BMF To Launch Vaccination Campaign Telling Under-40s To Get The Jab

BMF To Launch Vaccination Campaign Telling Under-40s To Get The Jab

BMF will be launching a major advertising campaign in July encouraging people under 40 to get a COVID-19 vaccine.

As reported by the Sydney Morning Herald, the campaign will run across both social and traditional media, and include “celebrities, jokes, and songs to emotionally entice younger Australians to get a jab.”

The current vaccine campaign has been criticised by both experts and the public for being unengaging.

Particularly when compared to high energy efforts like Singapore’s high-energy ‘Steady Pom Pi Pi’ campaign or the UK’s star-studded campaign featuring Elton John and Michael Cain, the factual focus of Australia’s ad is a distinctive choice.

Opposition health spokesman Mark Butler criticised the current campaign, saying, “Australia has a proud history of strong public health campaigns, but when it has come to the vaccine rollout for COVID-19, the government is dangerously flat-footed.”

However, the government has defended the current campaign in its appeal to over-50s, with a spokesperson for Health Secretary Greg Hunt telling the Herald Sun that, “new advertisements started in early May to align with the expansion of the program, informing people aged 50 years and over that they can receive the vaccine.”

Prime Minister Scott Morrison was asked recently if the vaccine ad spend should be doubled from $40 million to $80 million, a suggestion he shrugged off. He said there was no point spending more money on the campaign until under 40s could get vaccinated.
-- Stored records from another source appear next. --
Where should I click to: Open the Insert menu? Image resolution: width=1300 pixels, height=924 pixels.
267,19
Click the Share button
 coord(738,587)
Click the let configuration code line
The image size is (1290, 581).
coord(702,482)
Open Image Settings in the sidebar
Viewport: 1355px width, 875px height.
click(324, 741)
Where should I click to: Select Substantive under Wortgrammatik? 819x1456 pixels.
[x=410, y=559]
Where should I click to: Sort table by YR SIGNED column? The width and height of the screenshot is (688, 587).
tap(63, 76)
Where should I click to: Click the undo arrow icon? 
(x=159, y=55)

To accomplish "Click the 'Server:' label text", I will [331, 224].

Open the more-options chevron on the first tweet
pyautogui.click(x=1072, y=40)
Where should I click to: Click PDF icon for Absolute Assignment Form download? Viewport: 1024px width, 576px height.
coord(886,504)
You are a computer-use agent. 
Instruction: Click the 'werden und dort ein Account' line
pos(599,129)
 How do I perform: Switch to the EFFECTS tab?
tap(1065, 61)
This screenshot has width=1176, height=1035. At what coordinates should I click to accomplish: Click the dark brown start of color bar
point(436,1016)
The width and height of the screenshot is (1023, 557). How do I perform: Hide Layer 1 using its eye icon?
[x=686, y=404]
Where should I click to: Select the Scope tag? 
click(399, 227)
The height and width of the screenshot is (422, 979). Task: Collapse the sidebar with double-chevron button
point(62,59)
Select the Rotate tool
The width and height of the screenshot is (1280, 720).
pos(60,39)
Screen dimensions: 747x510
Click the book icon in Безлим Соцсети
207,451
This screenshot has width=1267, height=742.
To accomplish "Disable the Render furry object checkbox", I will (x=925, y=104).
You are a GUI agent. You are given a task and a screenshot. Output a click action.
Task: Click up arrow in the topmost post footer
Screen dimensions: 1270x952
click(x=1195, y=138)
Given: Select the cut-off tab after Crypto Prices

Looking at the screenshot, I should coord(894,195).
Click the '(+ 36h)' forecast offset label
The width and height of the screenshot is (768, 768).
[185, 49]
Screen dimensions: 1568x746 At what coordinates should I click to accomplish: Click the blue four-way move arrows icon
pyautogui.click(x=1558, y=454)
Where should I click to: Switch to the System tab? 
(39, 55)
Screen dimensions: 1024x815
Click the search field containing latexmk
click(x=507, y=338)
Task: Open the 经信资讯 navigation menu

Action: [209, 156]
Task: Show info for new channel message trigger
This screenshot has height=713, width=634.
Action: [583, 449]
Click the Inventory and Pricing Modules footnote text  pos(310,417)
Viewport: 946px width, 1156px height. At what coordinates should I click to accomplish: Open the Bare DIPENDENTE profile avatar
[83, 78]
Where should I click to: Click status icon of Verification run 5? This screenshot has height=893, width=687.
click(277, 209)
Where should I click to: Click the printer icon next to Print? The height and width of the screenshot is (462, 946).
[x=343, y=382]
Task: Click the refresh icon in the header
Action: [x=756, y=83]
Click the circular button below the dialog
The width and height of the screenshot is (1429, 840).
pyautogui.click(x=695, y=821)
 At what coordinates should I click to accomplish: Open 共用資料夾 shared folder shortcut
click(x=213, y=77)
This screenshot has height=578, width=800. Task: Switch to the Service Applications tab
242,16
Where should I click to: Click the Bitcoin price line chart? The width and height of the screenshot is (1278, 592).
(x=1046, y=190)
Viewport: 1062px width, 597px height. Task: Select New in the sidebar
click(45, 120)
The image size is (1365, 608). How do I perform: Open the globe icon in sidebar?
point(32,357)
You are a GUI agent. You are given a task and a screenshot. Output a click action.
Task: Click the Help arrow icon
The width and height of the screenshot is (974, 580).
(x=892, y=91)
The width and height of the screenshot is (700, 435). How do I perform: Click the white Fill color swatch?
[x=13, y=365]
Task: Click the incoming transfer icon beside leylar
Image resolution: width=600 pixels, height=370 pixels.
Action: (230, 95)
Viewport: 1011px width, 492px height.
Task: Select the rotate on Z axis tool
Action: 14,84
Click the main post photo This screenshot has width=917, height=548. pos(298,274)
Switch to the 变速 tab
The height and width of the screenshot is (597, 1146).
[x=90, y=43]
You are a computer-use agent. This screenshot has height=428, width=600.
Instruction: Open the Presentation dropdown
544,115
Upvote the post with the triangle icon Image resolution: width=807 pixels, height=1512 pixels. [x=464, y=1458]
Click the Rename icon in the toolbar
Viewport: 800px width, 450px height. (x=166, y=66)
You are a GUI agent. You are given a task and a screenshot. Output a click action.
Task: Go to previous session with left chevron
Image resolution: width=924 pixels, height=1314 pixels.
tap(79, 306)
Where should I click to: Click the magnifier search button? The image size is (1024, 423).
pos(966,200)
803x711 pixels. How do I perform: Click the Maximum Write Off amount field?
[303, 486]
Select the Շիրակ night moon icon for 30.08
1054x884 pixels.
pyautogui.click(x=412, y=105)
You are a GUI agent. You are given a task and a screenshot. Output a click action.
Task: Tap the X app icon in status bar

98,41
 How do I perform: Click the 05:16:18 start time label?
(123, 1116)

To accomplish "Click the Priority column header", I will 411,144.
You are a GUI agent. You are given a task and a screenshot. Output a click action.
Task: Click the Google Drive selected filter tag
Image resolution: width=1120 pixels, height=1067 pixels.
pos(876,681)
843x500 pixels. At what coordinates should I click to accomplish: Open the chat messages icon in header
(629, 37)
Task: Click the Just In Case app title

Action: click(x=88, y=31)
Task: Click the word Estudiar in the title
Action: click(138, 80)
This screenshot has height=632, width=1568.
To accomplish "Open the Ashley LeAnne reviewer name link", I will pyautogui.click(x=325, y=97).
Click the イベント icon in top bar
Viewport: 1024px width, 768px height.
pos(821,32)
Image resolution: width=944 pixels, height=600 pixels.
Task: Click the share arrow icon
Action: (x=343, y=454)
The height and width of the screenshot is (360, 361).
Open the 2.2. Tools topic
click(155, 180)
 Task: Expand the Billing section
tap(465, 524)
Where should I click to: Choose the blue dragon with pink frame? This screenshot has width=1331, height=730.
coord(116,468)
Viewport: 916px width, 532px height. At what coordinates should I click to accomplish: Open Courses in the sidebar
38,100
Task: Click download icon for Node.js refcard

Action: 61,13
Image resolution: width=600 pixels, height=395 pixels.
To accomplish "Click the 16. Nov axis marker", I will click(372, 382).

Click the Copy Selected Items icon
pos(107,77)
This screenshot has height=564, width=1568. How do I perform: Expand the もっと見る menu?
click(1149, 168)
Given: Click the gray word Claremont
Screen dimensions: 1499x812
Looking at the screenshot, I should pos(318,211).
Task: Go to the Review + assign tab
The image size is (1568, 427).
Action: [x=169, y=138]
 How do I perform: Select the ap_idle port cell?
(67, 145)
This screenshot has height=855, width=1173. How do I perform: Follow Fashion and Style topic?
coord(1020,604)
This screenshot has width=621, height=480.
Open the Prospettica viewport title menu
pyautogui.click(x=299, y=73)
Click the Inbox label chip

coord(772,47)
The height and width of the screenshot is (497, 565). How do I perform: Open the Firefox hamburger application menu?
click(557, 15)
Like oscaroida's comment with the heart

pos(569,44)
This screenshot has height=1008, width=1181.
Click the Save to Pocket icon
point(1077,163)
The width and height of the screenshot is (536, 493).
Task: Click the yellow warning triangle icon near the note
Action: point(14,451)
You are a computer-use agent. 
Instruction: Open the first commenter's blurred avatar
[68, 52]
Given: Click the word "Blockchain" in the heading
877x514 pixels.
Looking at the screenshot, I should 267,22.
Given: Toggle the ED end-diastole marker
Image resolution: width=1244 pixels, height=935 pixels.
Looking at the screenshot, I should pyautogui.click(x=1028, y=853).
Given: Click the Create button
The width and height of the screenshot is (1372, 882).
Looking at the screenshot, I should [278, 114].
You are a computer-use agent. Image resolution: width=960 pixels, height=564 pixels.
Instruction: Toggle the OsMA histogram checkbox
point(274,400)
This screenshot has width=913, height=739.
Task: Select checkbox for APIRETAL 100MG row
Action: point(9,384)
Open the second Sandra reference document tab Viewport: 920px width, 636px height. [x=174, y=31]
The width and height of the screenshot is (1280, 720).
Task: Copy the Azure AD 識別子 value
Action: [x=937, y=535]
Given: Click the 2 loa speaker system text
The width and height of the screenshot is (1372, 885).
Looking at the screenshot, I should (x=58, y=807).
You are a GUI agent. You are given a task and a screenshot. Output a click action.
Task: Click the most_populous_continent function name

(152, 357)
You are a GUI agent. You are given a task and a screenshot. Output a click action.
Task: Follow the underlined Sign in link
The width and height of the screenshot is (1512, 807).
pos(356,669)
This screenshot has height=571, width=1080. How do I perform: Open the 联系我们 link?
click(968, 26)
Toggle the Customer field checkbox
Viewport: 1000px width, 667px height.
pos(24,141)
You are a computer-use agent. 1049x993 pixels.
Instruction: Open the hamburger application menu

“We are talking to those who are eligible for the vaccine at the moment, which is over-50s and particularly those who are over 70,” Morrison said.

The plans for BMF’s ad campaign seem to suggest a change in tone for the vaccine campaign, particularly the references to humour and celebrities. Australians could see a campaign modelled more after the successful Singaporean and British versions.

This need for a successful vaccine campaign has been brought into particular focus by the most recent outbreak in, and lockdown of, Melbourne.

Indeed, a survey by the Sydney Morning Herald found that 14 per cent of Australian adults surveyed said they were “not at all likely” to get vaccinated and 14 per cent were “not very likely” to get vaccinated in the coming months.

Whether the BMF campaign in July will coincide with increased vaccine access to those under 40, or whether it will simply be encouraging vaccinations when they are available in the future, is as yet unclear.